Add section about extreme value bounds to FAQ.

lukasvermeer · Apr 5, 2024 · a682132 · a682132
1 parent 03c6a04
commit a682132
Showing 1 changed file with 18 additions and 1 deletion.
diff --git a/docs/faq.md b/docs/faq.md
@@ -101,7 +101,7 @@ Both LinkedIn and Microsoft have been actively addressing root causes of Sample
 
 It is obviously impossible to say what these numbers can tell us about the incidence of Sample Ratio Mismatch in general. However, it seems that SRM is quite prevalent, even in companies which are widely considered industry leaders in online experimentation.
 
-## What can we do about Sample Ratio Mismatch?

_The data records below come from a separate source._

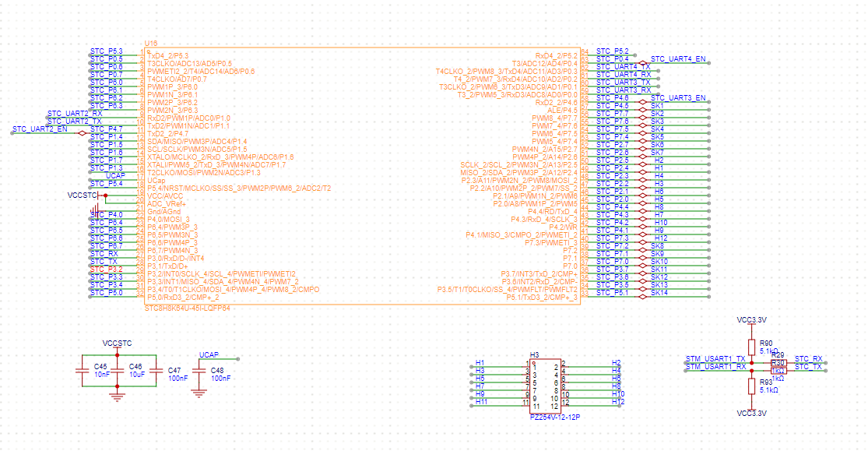Viewport: 868px width, 451px height.
Task: Select the C46 10uF capacitor
Action: point(117,371)
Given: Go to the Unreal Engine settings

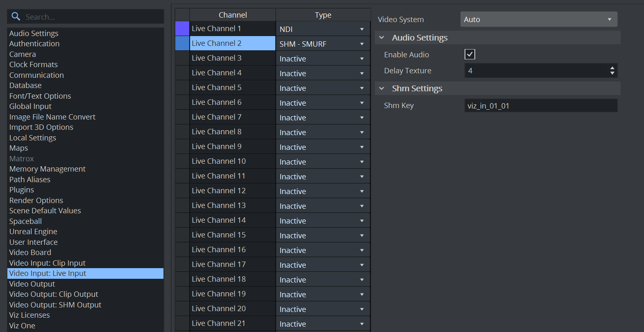Looking at the screenshot, I should 33,232.
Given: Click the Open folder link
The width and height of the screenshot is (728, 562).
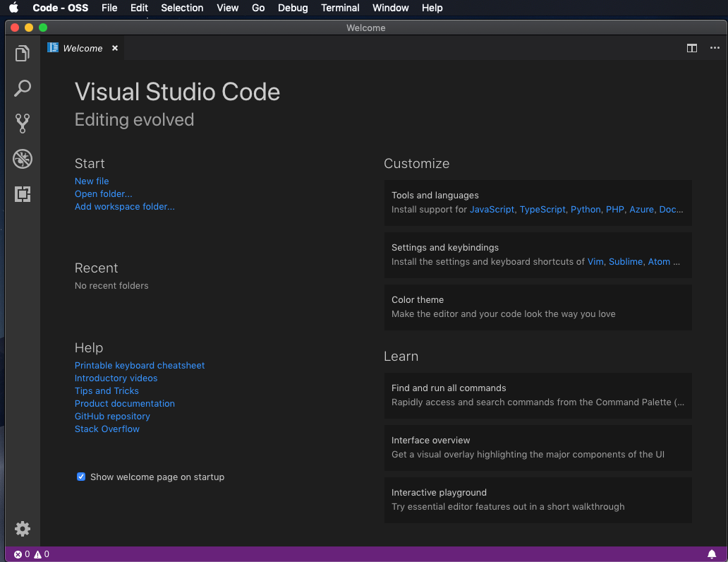Looking at the screenshot, I should (x=103, y=193).
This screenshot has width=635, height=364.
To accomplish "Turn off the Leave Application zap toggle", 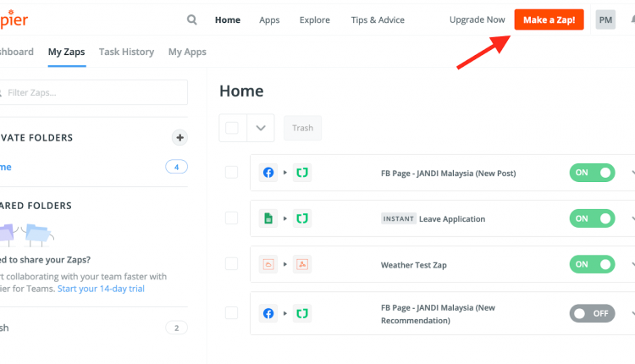I will coord(592,218).
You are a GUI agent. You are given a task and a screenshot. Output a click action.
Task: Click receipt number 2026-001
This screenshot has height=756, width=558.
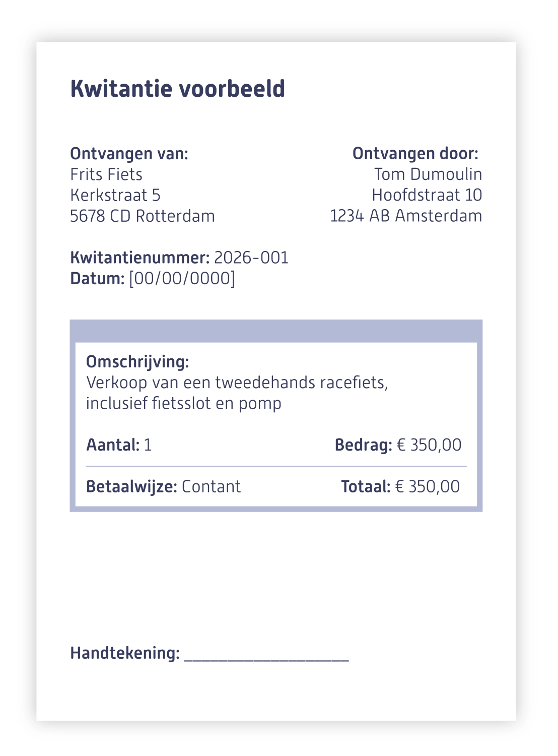pos(251,258)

+## How can we fix Sample Ratio Mismatch?
 
 The answer to this question will depend on what is the root cause of the Sample Ratio Mismatch.
 
@@ -120,6 +120,23 @@ There are many potential root causes which may result in a Sample Ratio Mismatch
 
 Long story short: finding the root cause of a Sample Ratio Mismatch may require significant debugging and deep knowledge of which experiment platform abstraction [is leaky](https://booking.ai/leaky-abstractions-in-online-experimentation-platforms-ae4cf05013f9).
 
+## If an experiment has SRM, can we still analyse the results?
+
+Not without making additional assumptions and changing the way we calculate the results.
+
+One idea is to apply the method described by Gerben and Green in their book [Field Experiments](https://wwnorton.com/books/9780393979954) as "extreme value bounds" (page 226). This approach relies on the idea that if we _assume_ we know exactly how many samples are missing from our data, then we can calculate the "best case" and "worst case" scenarios that represent the most extreme results that are possible given the data we do have. These extreme values can then be said to bound the potential outcomes (hence the name "extreme value bounds").
+
+To calculate the extreme value bounds for a result, simply:
+1. **Calculate how many samples we assume are missing.** In a simple 50/50 split A/B test, the most likely estimate for this number is the difference in sample size between the variations. If A has 10.000 users and B has 9.000 users, then we are most likely missing 10.000-9.000=1.000 users.
+2. **Assume the worst outcome for the missing samples.** In the case of a conversion metric, we would assume **none** of the missing users converted. In our calculations of the treatment effect, we add the missing samples to our denominator, but the numerator stays the same. This is the lower extreme value bound. Following the example above, if previously B had 9.000 users and 900 conversions (so a 10% conversion rate), our lower bound would be the same 900 conversions over 9.000+1.000 users (a 9% conversion rate).
+3. **Assume the best outcome for the missing samples.** In the case of a conversion metric, we would assume **all** of the missing users converted. In our calculations of the treatment effect, we add the missing samples to our numerator as well as our denominator. This is the upper extreme value bound. Again following the example above, our upper bound would assume 900+1.000 conversions over 9.000+1.000 users (a 19% conversion rate).
+
+Matt Gershoff suggested in a conversation in the [Test & Learn Community](https://testandlearn.community/) that this method could be extended to calculate the confidence intervals for the upper and lower bound, not just the average treatment effect. This would make the bounds more conservative as they would include additional uncertainty around the effect.
+
+Lukas Vermeer added that additionally one could overestimate the size of the missing sample (i.e. in the example above assume _more_ than 1.000 users were missing) for an even more conservative estimate which also accounts for potential chance imbalance in assignment. It is not unlikely that in reality 10.300 users were assigned to B in the example above, and 1.300—rather than 1.000—went missing.
+
+In practice—even without these more conservative extensions—these bounds are often so wide that they include the null and add little value. In some cases, the true treatment effect might be so large that the extreme value bounds do not include the null and can thus be used to inform a decision.
+
 ## How does the SRM Checker Chrome Extension work?
 
 The SRM Checker Chrome Extension runs in the background of pages which show experiment results on suported platforms. It extracts summary statistics from the page and checks for Sample Ratio Mismatch. If an SRM is found, the page is modified on-the-fly to alert the user that the SRM Checker has found a potential data quality issue.